***** Testo proposto *****

Si è riconosciuta l’esigenza di studiarla come un percorso entro cui l’individuo, nella fase di passaggio dall’infanzia all’età adulta, deve affrontare diversi compiti di sviluppo per costruire un’identità più complessa di quella che aveva nell’infanzia. Questi compiti riguardano la crescita corporea e la definizione del ruolo sessuale, la ristrutturazione delle relazioni affettive intra ed extra familiari, comprese quelle con l’altro sesso, lo sviluppo delle capacità cognitive, la preparazione a un’attività lavorativa. Compiti impegnativi, ma non necessariamente conflittuali.
Indubbiamente, in una società organizzata come la nostra, le difficoltà legate alla crescita psicologica trovano un terreno fertile nell’adolescenza, manifestandosi in forme spesso provocatorie. Quello che vorrei sottolineare è però il tipo di lettura che si dà a queste provocazioni, il modo di pensarle e di parlarne, i pregiudizi e gli stereotipi che si usano nella loro descrizione, le tipologie di aspettative che si mettono in atto.
Senza negare l’importanza dei cambiamenti che si producono in questa fase, questi, tuttavia, nella maggioranza dei ragazzi non si esprimono in forme dirompenti, negative, problematiche o conflittuali. «Per la maggior parte dei ragazzi la fase adolescenziale, al cui superamento contribuiscono sia l’adolescente stesso con le proprie risorse e le proprie scelte, sia le condizioni sociali e culturali che sono un importante terreno per la crescita, si sviluppa senza particolari opposizioni, sfide o manifestazioni psicopatologiche» (Camaioni e Di Blasio, Psicologia dello sviluppo, Bologna).
Di fatto si può dimostrare che i fenomeni biologici in sé non sono la fonte diretta o la causa di problemi che, invece, sono legati alla “preparazione” che dell’adolescenza si è fatta in famiglia, nella scuola, nelle varie relazioni che si sono realizzate negli anni precedenti. Inoltre, problemi e conflittualità, quando sono presenti, lo sono per le caratteristiche che assume la reciprocità nella relazione genitori/figli.

*****

◆ **Obiettivo**: Riprendi il testo sull'adolescenza dopo la sua ultima frase e portalo avanti.

***** Dati memorizzati *****

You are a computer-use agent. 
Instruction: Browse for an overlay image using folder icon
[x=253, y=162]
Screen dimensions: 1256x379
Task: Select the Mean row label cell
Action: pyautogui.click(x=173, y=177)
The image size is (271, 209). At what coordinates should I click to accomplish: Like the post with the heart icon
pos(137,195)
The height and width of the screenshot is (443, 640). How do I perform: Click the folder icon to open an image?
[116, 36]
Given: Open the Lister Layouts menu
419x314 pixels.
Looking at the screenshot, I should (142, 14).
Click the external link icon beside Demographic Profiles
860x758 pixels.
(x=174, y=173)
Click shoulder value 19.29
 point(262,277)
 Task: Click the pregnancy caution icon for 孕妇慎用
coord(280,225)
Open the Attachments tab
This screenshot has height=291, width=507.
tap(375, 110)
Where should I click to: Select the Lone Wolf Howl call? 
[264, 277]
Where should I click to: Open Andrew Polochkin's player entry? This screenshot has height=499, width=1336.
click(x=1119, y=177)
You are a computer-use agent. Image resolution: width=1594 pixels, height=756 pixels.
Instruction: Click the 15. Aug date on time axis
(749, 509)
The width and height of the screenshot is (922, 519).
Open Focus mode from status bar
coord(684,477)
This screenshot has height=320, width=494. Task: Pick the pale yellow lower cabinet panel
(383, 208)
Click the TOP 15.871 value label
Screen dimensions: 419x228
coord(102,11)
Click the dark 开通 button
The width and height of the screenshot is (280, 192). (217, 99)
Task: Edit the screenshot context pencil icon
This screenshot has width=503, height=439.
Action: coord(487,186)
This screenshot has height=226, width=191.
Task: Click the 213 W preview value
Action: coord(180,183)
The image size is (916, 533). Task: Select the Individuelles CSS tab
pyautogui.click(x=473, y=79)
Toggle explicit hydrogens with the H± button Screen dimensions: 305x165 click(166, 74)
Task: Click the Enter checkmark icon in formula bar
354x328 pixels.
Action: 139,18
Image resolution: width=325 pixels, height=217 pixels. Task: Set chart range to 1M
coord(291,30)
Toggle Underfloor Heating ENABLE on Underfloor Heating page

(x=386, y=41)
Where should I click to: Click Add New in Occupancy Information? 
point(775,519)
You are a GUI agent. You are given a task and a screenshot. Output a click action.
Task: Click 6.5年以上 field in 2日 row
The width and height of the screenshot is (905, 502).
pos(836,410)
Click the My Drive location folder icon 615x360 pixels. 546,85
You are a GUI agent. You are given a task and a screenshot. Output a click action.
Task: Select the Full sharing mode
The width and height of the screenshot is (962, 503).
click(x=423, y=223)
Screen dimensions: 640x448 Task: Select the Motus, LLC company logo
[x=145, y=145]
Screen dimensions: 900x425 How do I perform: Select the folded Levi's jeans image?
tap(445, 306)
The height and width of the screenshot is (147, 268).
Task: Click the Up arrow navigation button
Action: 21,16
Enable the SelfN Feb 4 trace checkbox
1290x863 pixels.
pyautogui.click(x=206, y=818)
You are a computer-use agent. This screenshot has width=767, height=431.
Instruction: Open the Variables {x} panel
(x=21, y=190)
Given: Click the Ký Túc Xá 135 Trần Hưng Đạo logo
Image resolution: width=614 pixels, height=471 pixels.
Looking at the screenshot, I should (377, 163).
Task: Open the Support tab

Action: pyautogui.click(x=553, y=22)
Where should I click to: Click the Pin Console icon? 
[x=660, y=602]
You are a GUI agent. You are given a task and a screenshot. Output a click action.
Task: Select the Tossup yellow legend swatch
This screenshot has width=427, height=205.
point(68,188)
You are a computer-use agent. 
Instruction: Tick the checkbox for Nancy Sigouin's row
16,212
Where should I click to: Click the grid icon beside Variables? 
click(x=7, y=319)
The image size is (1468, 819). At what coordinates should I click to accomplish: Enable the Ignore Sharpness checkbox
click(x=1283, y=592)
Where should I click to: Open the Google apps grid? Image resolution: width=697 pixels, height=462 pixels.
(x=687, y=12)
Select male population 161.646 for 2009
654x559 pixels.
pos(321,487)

*****

◆ **Risultato**:
Il percorso in atto durante la fase adolescenziale è conseguenza del rapporto che si è già instaurato con i figli negli anni precedenti. Quali autonomie di scelta siamo stati in grado di offrire e che tipo di rispetto siamo stati capaci di riconoscere al figlio. Se siamo stati genitori molto direttivi sarà difficile rinunciare alla nostra direttività e il conflitto sarà inevitabile. Se siamo stati genitori che hanno cercato sempre di essere “amici”, quasi bambini con il bambino, e volessimo seguitare a mantenere questa caratteristica, probabilmente ci scontreremo con un figlio che non vorrà riconoscerci come suo pari, perché ha bisogno di costruirsi la propria identità in autonomia. E così via.
Come genitori dovremmo essere capaci di riconoscere che i cambiamenti dei figli adolescenti che diventano adulti impongono anche cambiamenti al modo di essere genitori. Non più chiamati a supportare l’infanzia ma chiamati a dialogare sempre più alla pari con un altro individuo che diventa progressivamente sempre più autonomo e adulto anche lui.
Non siamo individui isolati, scegliamo i nostri comportamenti come risposta e proposta ad altre proposte e risposte. In più i nostri atteggiamenti mentali contribuiscono a regolare le nostre aspettative rispetto ai comportamenti altrui. Aspettarsi che il figlio adolescente si opponga comunque al nostro modo di vita farà sì che ogni suo comportamento sarà interpretato come oppositivo.
È il famoso effetto chiamato “profezia che si avvera”: aspettarsi un comportamento ostile predetermina la mia difesa contro quel comportamento e quindi la mia ostilità. L’invito è allora quello di riuscire a mantenere un atteggiamento non pregiudiziale che darà la possibilità di non interpretare tutti i comportamenti del figlio adolescente come problematici e negativi prima ancora che un comportamento sia attuato.